Good idea. The filesystems are all ext3 with default mount parameters. The dmesgs say that the filesystems are mounted in ordered data mode and that barriers are not enabled. mount says: /dev/sda2 on / type ext3 (rw,errors=remount-ro,commit=0) /dev/sda1 on /boot type ext3 (rw,commit=0) Do you mean the partition sizes? Here's that: $ df -h Filesystem Size Used Avail Use% Mounted on /dev/sda2 72G 52G 17G 77% / tmpfs 755M 4.0K 755M 1% /lib/init/rw udev 750M 212K 750M 1% /dev tmpfs 755M 0 755M 0% /dev/shm /dev/sda1 274M 117M 143M 45% /boot I don't have a test from the time I ran rsync (but I'll check that tonight), but I traced the currently running emacs and iceweasel (a.k.a. firefox) with "strace -p PID 2>&1 | grep sync". That didn't turn up any sync-related calls. (I checked the firefox because I seem to remember that it used to do fsync absurdly often, but I also seem to remember that the outcry made them stop.) -Sanjoy `Until lions have their historians, tales of the hunt shall always glorify the hunters.' --African Proverb --
I now personally have thought that this problem is the kernel not keeping track of reads vs writers properly or not providing enough time to reading processes as writing ones which look like they are blocking the system.... If you want to do a simple test do an unlimited dd (or two dd's of a limited size, say 10gb) and a find / Tell me how it goes :) ( the system will stall) (obviously stop the dd after some time :) ). http://article.gmane.org/gmane.linux.kernel.device-mapper.dm-crypt/4561 iirc can reproduce this on plain ext3. --
The find runs at IO latency speed while the dd processes run at disk bandwidth: Device: rrqm/s wrqm/s r/s w/s rMB/s wMB/s avgrq-sz avgqu-sz await svctm %util vda 0.00 0.00 0.00 0.00 0.00 0.00 0.00 0.00 0.00 0.00 0.00 vdb 0.00 0.00 58.00 1251.00 0.45 556.54 871.45 26.69 20.39 0.72 94.32 sda 0.00 0.00 0.00 0.00 0.00 0.00 0.00 0.00 0.00 0.00 0.00 That looks pretty normal to me for XFS and the noop IO scheduler, and there are no signs of latency or interactive problems in the system at all. Kill the dd's and: Device: rrqm/s wrqm/s r/s w/s rMB/s wMB/s avgrq-sz avgqu-sz await svctm %util vda 0.00 0.00 0.00 0.00 0.00 0.00 0.00 0.00 0.00 0.00 0.00 vdb 0.00 0.00 214.80 0.40 1.68 0.00 15.99 0.33 1.54 1.54 33.12 sda 0.00 0.00 0.00 0.00 0.00 0.00 0.00 0.00 0.00 0.00 0.00 And the find runs 3-4x faster, but ~200 iops is about the limit I'd expect from 7200rpm SATA drives given a single thread issuing IO No, the system doesn't stall at all. It runs just fine. Sure, anything that requires IO on the loaded filesystem is _slower_, but if you're writing huge files to it that's pretty much expected. The root drive (on a different spindle) is still perfectly responsive on a cold cache: $ sudo time find / -xdev > /dev/null 0.10user 1.87system 0:03.39elapsed 58%CPU (0avgtext+0avgdata 7008maxresident)k 0inputs+0outputs (1major+844minor)pagefaults 0swap So what you describe is not a systemic problem, but a problem that your system configuration triggers. That's why we need to know You're pointing to a "fsync-tester" program that exercises a well-known problem with ext3 (sync-the-world-on-fsync). Other filesystems do not have that design flaw so don't suffer from interactivity ...

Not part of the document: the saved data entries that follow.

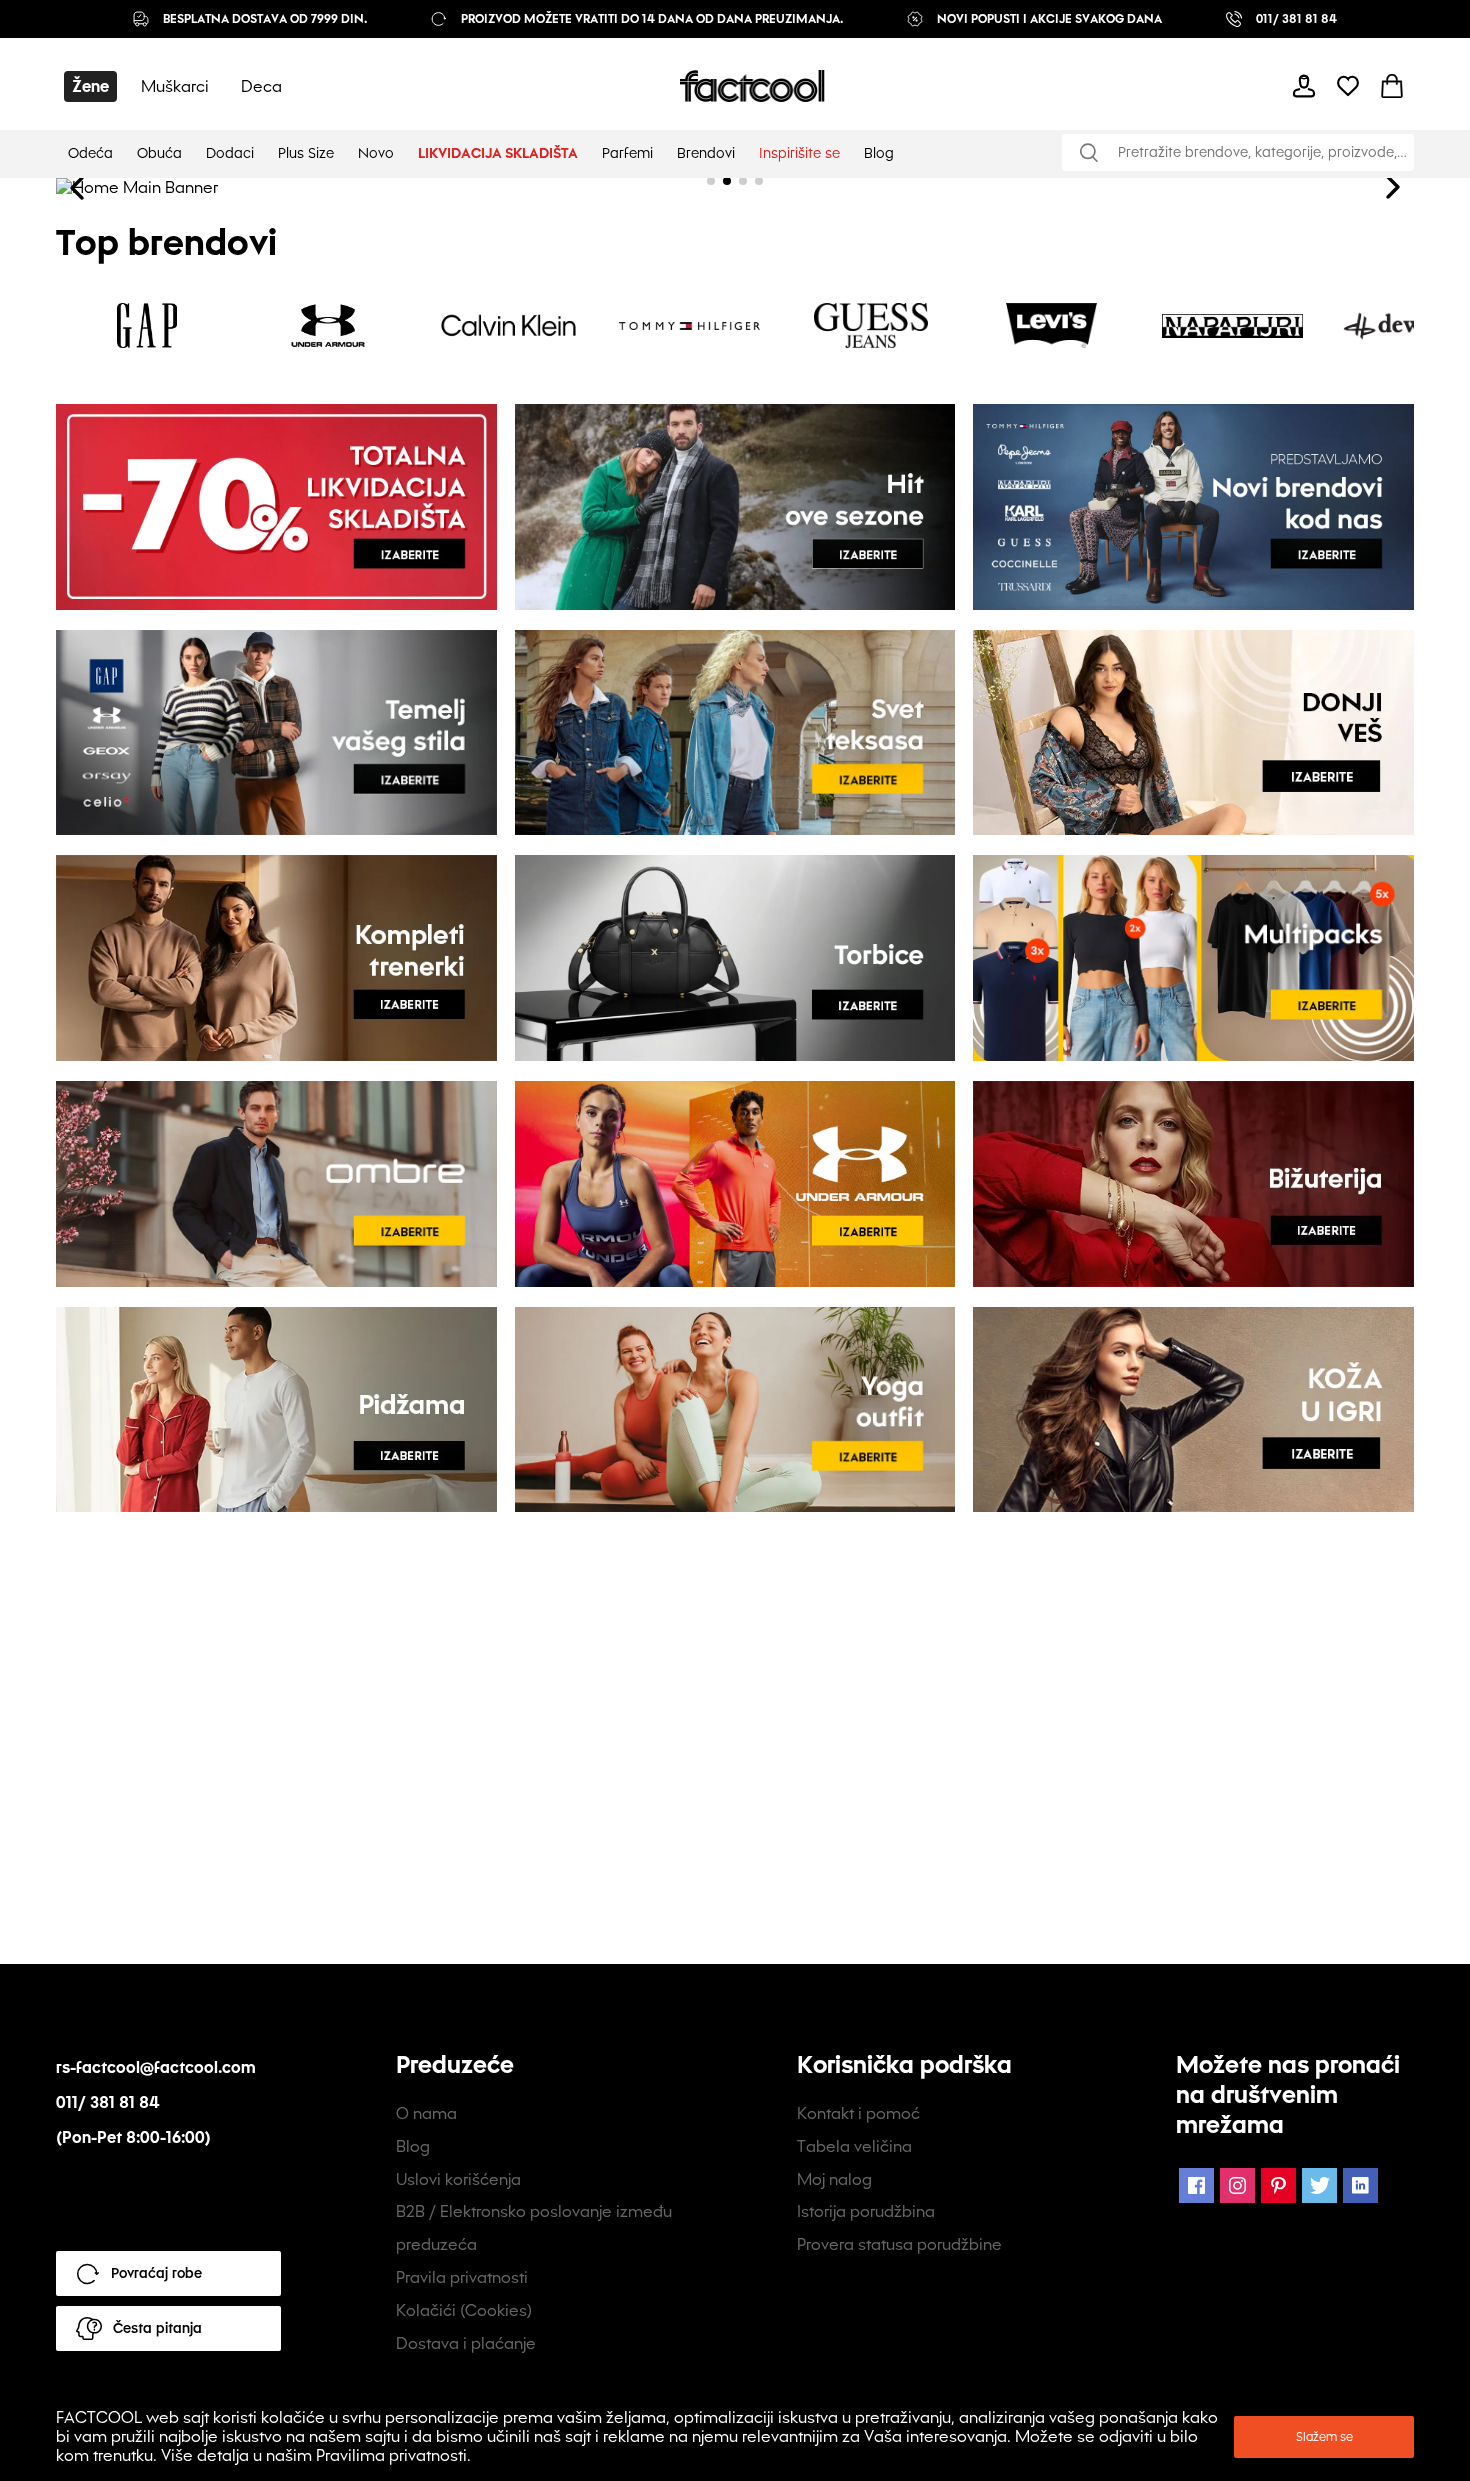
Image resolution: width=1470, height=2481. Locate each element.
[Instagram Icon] (1237, 2185)
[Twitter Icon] (1319, 2185)
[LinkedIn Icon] (1360, 2185)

Thank you for your reply. Well I am not sure :) Is the answer "don't use ext3" ? If it is what should I really be using instead? --
As already mentioned, ext3 is just not a good choice for this sort of thing. Did you have atimes enabled? -- Jens Axboe --
At least for ext3, more important than atimes is the "data=writeback"
setting. Especially since our atime default is sane these days (ie if
you don't specify anything, we end up using 'relatime').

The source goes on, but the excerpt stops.